→ **Your goal**: Rewrite the records below, replacing "sidebar" with "side panel" everywhere it appears and leaving everything else as it is.

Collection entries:
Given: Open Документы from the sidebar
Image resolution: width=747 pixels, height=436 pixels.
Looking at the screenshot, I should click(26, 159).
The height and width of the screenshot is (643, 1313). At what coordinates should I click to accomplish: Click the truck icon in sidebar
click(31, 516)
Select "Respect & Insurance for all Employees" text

→ **Task output**:
Given: Open Документы from the side panel
Image resolution: width=747 pixels, height=436 pixels.
Looking at the screenshot, I should click(26, 159).
The height and width of the screenshot is (643, 1313). At what coordinates should I click to accomplish: Click the truck icon in side panel
click(31, 516)
Select "Respect & Insurance for all Employees" text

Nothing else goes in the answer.